### TEXT SHOWN
·····
It’s by accepting the challenges of globalization with imagination and boldness that countries and their peoples will not only be strengthening their intellectual and moral fiber that will position them on the launching pad of globalization, but will also be transporting them to the land of cornucopia, to material and spiritual abundance. It’s imperative therefore, that political leaders deliberately and consciously decide to prepare their people to enter into this benign circle of feedback. That is, the intellectual and moral strength and knowledge of their people will maximize the benefits accruing from globalization and minimize its disadvantages. And the successes of actively being engaged with the cutting-edge of the globe will in turn further enhance this intellectual and moral vigor and knowledge of their people. In such a brave new world, one has to tell people to ‘remove their belongings’, to use a phrase of Vladimir Nabokov, of moaning. There is no room for resentment and gripe against countries and peoples who succeed. Success itself will be redistributed and will not remain in the same hands. Everyone will have the opportunity, endowed with grit, chutzpah, and entrepreneurial flair, to succeed.

For the first time in human history, globalization has the potential to bring in its wake the “democratization of success”. No scion of elites will be able to capture its benefits and lock them up ever safely and ever after in their vaults. The microchip is sovereign. Hence the corridors of wealth will be accessible to all who have the knowledge and ambition to use it. And if Shakespearian sovereigns could trade their kingdoms for a horse, business scions, like James Packer, will have to trade their wealth and power for a microchip.
Globalization also has the potential to usher in the empowerment of all classes and creeds. Ironically, capitalist globalization might realize Marx’s dream- the fulfillment of the individual who performs his practical affairs during the day, fishes in the evening, and writes and “practices” poetry during the night. And to cap it all, the Communist Manifesto’s slogan, “workers of the world unite”, could be accomplished by globalization. The only difference being that the unity of workers will not arise out of enmity against capitalist entrepreneurs, but out of the benign desire to emulate the achievements of the latter, as every worker with the required training and knowledge will have the ability of doing so.


How to Raise all Boats and Canoes in this inundation of globalization

We need however to be critically aware of the downside of globalization and treat its blemishes effectively. It’s a truism that not all people will benefit from globalization. There will be losers! In all civilizations there have been winners and losers. The human race cannot jump over the shadow of this accursed fact. Either as a result of individual propensities or lack of resilience and ability to adapt to the new, and strenuous circumstances of globalization, many people will fall behind and will be disadvantaged. But because of globalization’s vast production of wealth, it has the capacity to compensate the losers, and indeed, to pull them out of their disadvantaged position. In this task governments will play a decisive role.

First, they will have to deal with the backlash that arises from people who are struck with the dire effects of globalization. While globalization shortens the distances of the world and makes it accessible to many people and improves economically their well-being, at the same time it lengthens the rusty chain of un-economic and defunct industries in many developed and developing countries. Many workers, therefore, who for years worked in these industries, are thrown out of them and find themselves unemployed and unemployable. The direct beneficiaries of globalization therefore, not only have a moral responsibility, but also a vested interest, to take care of the disenfranchised from the advantages of globalization, if the latter are to be prevented from being converted into modern Luddites, and start smashing the machine of globalization, by means of war, terrorism, and computer hacking.
·····
### DATASET EXCERPT

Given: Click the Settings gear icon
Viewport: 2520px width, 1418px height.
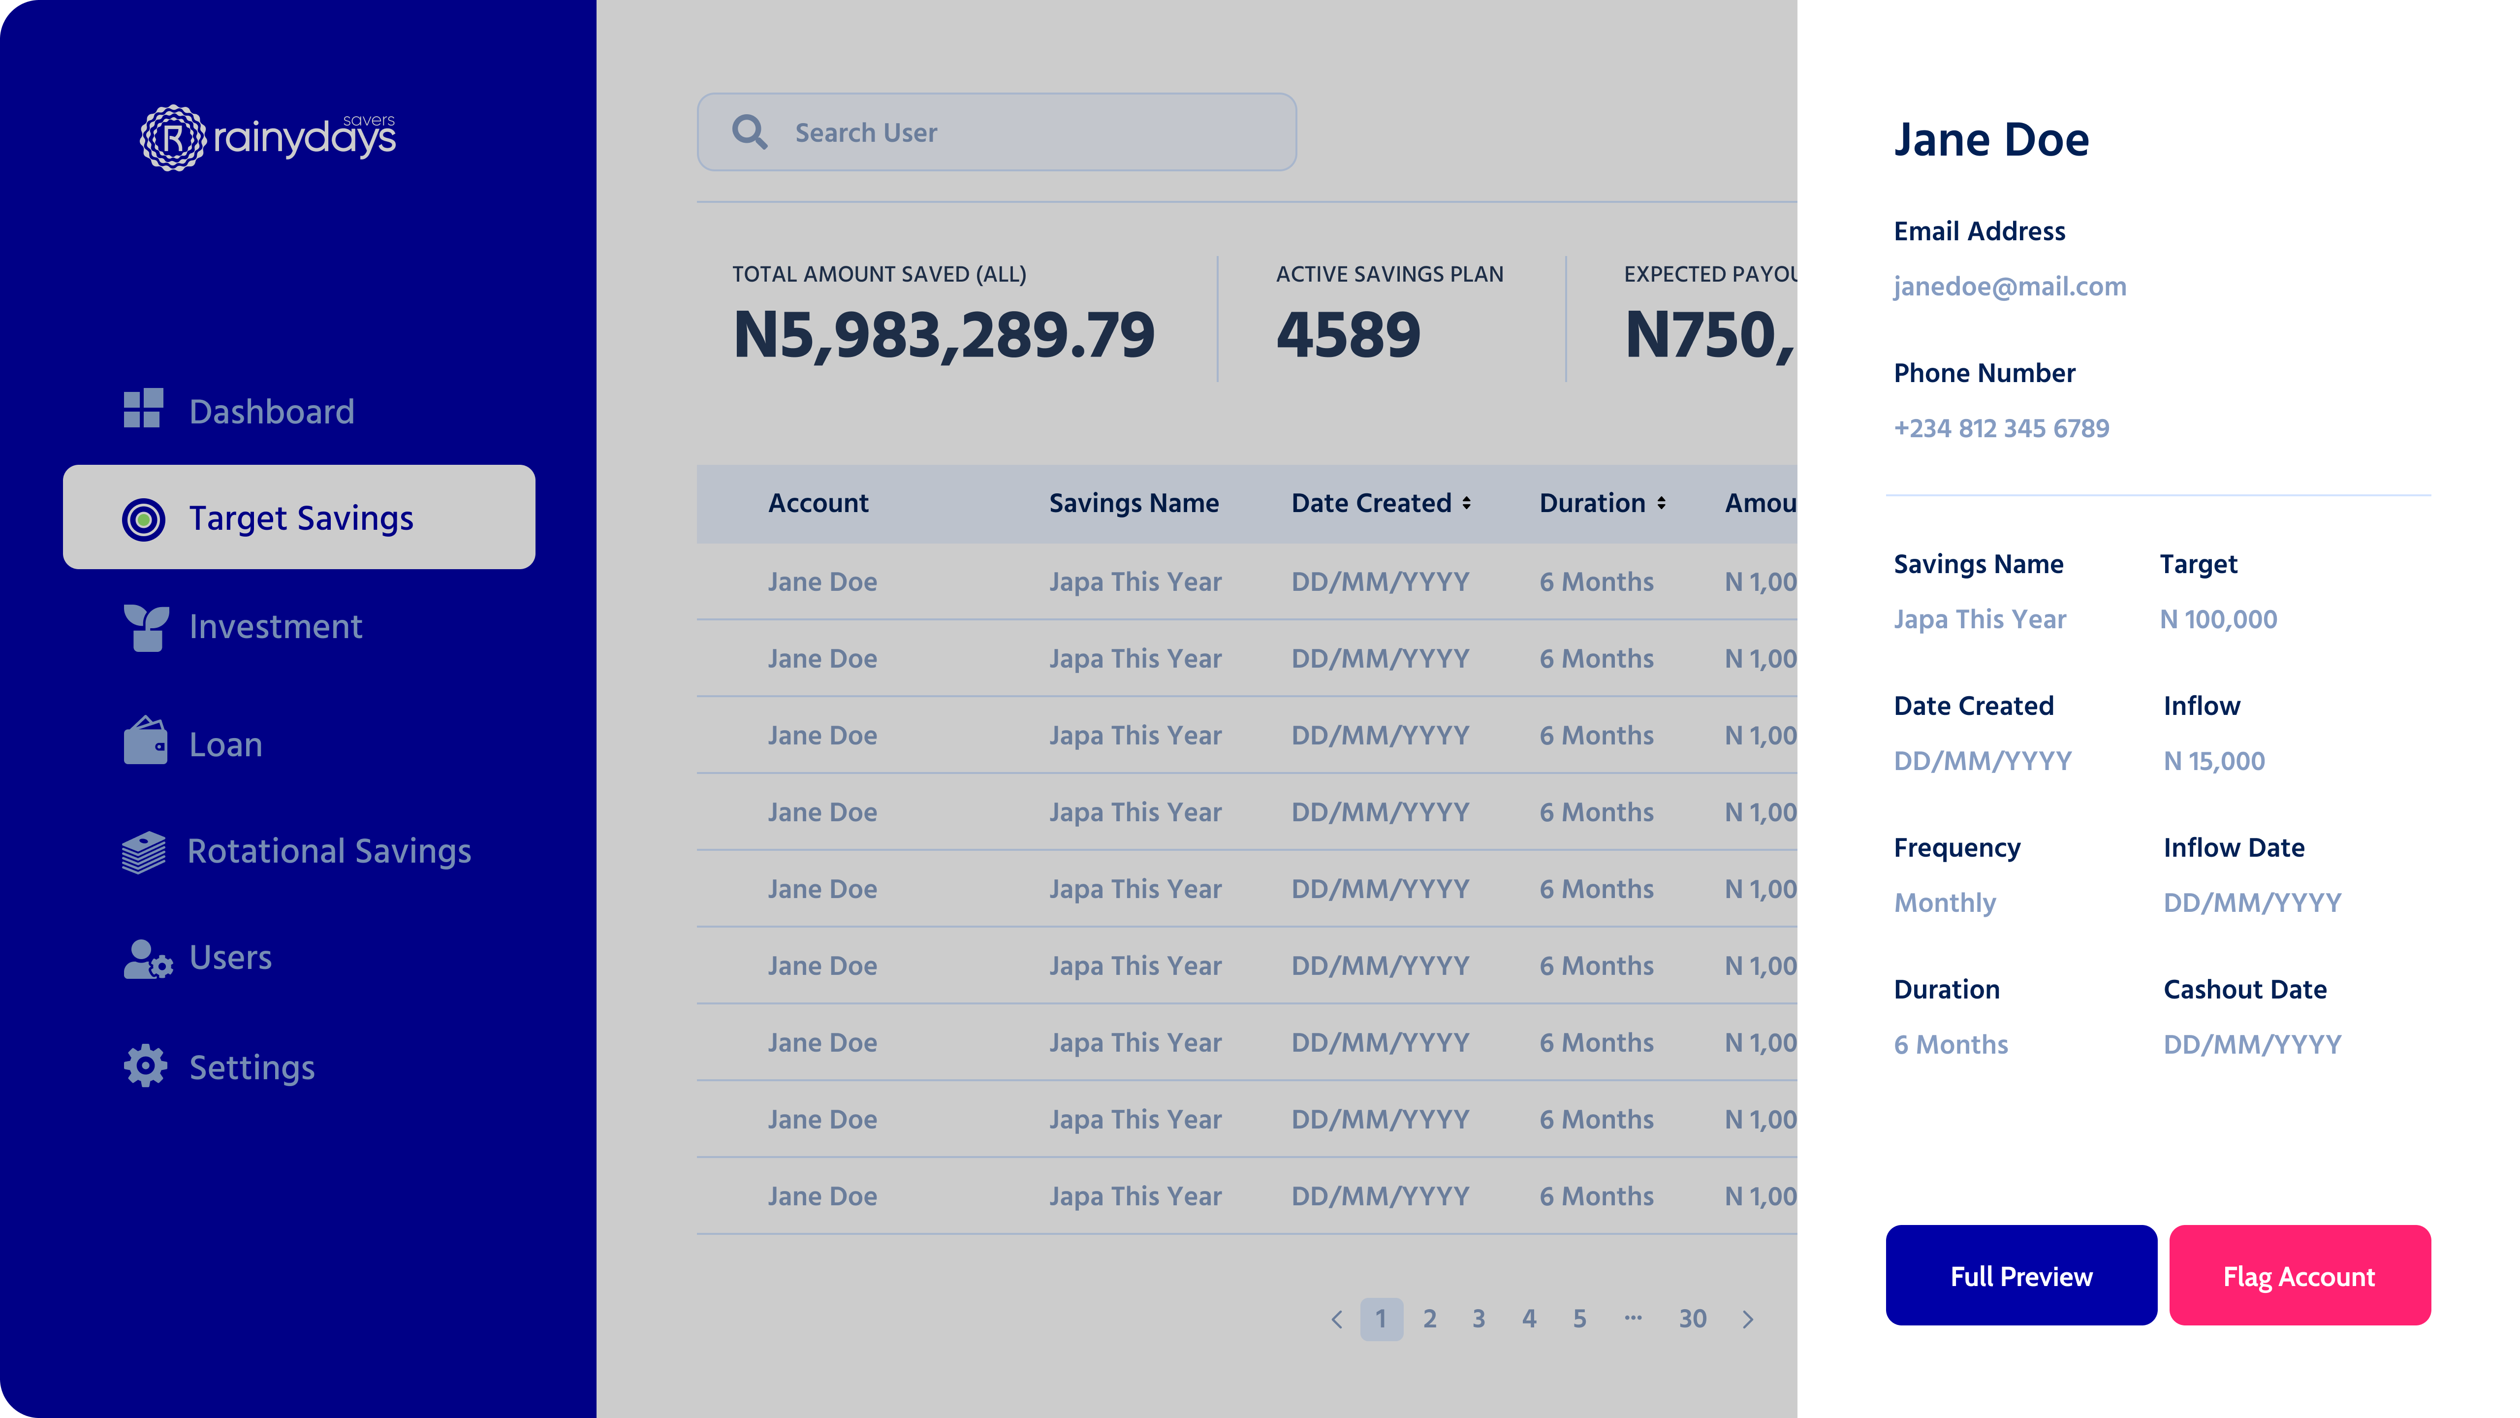Looking at the screenshot, I should pos(146,1066).
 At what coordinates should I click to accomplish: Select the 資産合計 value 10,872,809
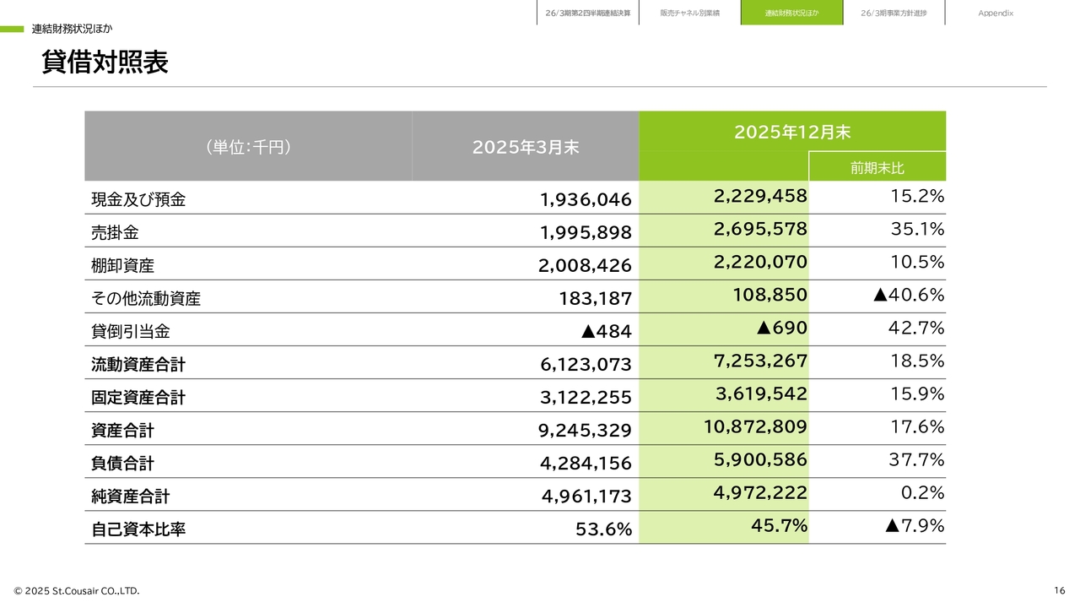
·····
### TO BE DONE
a: Rewrite the paragraph of the globalization text that begins "For the first time in human history" in fewer words, keeping its main facts.
b: Reproduce the globalization text from "We need however" to "a decisive role.", replacing "blemishes" with "flaws".
Work only from the globalization text.

### WRITTEN ANSWERS
a: For the first time, globalization could bring a "democratization of success." Heirs of elites will not be able to lock its benefits away, because the microchip is sovereign, so wealth will be open to anyone with the knowledge and ambition to use it. Shakespearean kings could trade their kingdoms for a horse, but business heirs such as James Packer will have to trade their wealth and power for a microchip.

b:
We need however to be critically aware of the downside of globalization and treat its flaws effectively. It’s a truism that not all people will benefit from globalization. There will be losers! In all civilizations there have been winners and losers. The human race cannot jump over the shadow of this accursed fact. Either as a result of individual propensities or lack of resilience and ability to adapt to the new, and strenuous circumstances of globalization, many people will fall behind and will be disadvantaged. But because of globalization’s vast production of wealth, it has the capacity to compensate the losers, and indeed, to pull them out of their disadvantaged position. In this task governments will play a decisive role.